Following her observation, she conducted a retrospective epidemiological study which had shocking results. Her research found that the rate of blindness among black people was double of that in white people.
She concluded that the high rate of blindness among blacks was a result of the lack of access to ophthalmic care. As a result, she proposed a new discipline known as community ophthalmology.
Community ophthalmology promotes eye health through public health, community and clinical ophthalmology to underserved populations.
However, her contribution to ophthalmology didn’t stop there. After five years of research and testing, Bath invented the laserphaco probe which was a new device to remove cataracts, and in 1988, she became the first black female doctor to receive a patent for a medical invention.

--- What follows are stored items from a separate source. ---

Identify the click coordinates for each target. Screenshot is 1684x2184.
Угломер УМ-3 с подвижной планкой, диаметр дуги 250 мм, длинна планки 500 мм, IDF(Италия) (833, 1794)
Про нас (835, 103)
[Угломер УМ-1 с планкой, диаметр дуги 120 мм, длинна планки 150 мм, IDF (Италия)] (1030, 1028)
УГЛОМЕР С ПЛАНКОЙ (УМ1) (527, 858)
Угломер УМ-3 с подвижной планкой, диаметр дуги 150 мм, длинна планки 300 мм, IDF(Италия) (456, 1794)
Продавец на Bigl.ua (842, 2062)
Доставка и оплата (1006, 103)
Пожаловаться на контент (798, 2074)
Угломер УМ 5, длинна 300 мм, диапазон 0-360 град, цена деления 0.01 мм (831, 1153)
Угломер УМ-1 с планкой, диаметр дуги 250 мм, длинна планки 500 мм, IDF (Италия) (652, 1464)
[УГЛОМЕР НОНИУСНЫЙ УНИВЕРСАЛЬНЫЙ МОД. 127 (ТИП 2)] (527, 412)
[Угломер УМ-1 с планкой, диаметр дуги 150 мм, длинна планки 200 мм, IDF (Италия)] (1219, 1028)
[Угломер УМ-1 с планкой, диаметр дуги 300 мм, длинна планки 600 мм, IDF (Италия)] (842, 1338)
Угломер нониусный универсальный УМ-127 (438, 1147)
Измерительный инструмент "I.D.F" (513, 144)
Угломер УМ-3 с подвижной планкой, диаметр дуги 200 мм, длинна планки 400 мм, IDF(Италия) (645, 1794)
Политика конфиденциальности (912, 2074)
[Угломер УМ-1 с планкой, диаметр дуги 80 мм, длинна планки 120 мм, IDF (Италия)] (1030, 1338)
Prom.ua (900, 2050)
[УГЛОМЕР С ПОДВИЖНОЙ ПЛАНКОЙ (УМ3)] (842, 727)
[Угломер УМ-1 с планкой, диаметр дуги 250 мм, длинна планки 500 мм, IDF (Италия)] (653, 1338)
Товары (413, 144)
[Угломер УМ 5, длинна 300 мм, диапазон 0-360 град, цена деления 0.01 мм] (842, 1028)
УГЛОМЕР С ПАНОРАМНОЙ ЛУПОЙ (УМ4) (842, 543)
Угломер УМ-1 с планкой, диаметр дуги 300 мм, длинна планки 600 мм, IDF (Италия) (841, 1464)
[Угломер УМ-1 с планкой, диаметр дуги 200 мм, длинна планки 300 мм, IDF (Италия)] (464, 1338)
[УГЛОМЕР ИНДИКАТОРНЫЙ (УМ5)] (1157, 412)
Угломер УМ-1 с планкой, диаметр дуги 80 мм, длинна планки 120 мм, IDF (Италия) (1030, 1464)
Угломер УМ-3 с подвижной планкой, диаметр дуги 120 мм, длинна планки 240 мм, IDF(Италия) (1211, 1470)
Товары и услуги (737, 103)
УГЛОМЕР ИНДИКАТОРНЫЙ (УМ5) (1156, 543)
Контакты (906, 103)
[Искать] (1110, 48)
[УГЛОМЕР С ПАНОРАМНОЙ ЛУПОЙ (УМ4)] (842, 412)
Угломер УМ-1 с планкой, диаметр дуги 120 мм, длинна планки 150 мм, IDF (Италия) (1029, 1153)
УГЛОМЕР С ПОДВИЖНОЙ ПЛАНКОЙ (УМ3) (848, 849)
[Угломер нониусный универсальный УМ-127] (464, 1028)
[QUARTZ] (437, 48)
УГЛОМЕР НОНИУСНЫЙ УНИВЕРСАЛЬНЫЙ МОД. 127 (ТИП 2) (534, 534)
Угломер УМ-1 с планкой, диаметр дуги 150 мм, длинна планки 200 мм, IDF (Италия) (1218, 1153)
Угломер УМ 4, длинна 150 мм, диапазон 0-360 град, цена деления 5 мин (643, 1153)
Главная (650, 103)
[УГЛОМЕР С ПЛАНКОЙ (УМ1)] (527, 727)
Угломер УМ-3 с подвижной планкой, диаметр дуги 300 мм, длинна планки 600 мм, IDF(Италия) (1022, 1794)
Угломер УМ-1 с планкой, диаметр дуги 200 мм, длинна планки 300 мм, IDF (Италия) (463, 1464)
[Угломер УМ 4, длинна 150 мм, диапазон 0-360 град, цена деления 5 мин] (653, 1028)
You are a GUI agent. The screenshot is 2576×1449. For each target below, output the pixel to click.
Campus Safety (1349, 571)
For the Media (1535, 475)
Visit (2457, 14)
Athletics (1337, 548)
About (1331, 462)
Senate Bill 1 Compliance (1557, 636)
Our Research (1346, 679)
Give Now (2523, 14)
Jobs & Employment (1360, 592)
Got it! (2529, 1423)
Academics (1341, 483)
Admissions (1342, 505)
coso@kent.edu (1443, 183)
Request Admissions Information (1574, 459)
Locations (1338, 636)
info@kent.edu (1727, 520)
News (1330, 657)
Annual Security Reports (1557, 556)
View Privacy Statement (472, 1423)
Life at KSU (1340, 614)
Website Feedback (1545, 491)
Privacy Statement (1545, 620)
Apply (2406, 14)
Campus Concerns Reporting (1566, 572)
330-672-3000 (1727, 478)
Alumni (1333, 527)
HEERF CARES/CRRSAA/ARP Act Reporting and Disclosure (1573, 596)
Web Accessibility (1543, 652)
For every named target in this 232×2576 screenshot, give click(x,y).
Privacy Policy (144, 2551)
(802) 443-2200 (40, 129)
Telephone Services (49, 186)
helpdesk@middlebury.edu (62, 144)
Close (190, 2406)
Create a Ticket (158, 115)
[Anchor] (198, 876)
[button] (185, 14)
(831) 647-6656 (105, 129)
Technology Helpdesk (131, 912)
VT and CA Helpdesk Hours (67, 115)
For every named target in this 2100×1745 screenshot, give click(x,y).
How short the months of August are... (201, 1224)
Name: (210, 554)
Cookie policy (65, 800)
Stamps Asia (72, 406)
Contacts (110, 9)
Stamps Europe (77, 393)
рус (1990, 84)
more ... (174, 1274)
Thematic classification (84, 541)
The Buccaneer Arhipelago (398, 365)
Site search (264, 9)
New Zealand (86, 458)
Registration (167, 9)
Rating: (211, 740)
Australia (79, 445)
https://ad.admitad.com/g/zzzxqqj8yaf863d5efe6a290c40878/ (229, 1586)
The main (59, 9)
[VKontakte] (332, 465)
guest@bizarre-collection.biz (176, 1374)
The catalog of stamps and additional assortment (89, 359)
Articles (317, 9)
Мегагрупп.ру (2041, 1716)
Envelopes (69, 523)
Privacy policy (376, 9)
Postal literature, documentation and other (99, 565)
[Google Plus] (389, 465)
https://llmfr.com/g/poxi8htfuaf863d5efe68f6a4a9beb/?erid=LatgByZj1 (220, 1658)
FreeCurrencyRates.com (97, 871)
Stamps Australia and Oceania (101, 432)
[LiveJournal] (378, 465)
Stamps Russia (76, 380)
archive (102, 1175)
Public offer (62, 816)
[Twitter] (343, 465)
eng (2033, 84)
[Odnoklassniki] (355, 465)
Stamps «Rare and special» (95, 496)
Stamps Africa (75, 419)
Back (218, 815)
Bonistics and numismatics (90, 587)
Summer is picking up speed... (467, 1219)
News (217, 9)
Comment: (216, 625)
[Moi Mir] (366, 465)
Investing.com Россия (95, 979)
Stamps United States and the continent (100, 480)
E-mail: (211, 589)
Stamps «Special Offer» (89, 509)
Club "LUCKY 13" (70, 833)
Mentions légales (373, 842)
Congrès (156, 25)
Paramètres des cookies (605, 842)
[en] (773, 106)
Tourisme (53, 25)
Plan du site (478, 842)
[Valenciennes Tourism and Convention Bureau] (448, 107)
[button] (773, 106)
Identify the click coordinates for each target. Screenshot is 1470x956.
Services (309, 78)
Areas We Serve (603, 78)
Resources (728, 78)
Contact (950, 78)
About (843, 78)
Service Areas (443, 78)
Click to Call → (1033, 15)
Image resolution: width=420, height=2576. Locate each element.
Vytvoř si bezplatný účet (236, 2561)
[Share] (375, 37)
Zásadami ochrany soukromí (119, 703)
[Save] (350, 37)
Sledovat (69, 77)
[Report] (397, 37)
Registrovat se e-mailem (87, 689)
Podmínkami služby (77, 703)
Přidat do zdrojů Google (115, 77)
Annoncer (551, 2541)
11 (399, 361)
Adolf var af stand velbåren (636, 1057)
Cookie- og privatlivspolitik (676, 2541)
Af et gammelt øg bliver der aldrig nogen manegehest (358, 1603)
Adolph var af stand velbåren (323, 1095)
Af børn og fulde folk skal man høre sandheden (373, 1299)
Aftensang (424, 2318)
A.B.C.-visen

Her other accomplishments include being the first woman to chair an ophthalmology residency program at Drew-UCLA.
As a black inventor, Charles Drew altered medicine by establishing the first blood bank and is the first black surgeon examiner of the American Board of Surgery. While attending Dunbar High School, Drew’s academic and athletic excellence earned him a scholarship to Amherst College in Massachusetts.
Years later, he was offered a research fellowship by the Rockefeller Foundation to study blood at the Presbyterian Medical Center. Critically during that time, he discovered plasma could be stored and preserved for future emergencies.
A little while after earning his Ph.D., Drew directed an experimental program focused on collecting, testing and distributing plasma in Great Britain. Ending the trial run on a successful note, Drew and his team collected blood from about 15,000 people and gave over 1,500 transfusions.
Drew was then appointed as the director of the first American Red Cross Plasma Bank. By recruiting 100,000 blood donors for the U.S. Army and Navy during World War II, his leadership helped save the lives of thousands of wounded soldiers.
Unfortunately, the U.S. military had a segregated blood system that refused to give blood from black people to white soldiers. Citing the fact that there is no evidence of differences in blood between the races, Drew criticized the policy and resigned from his position.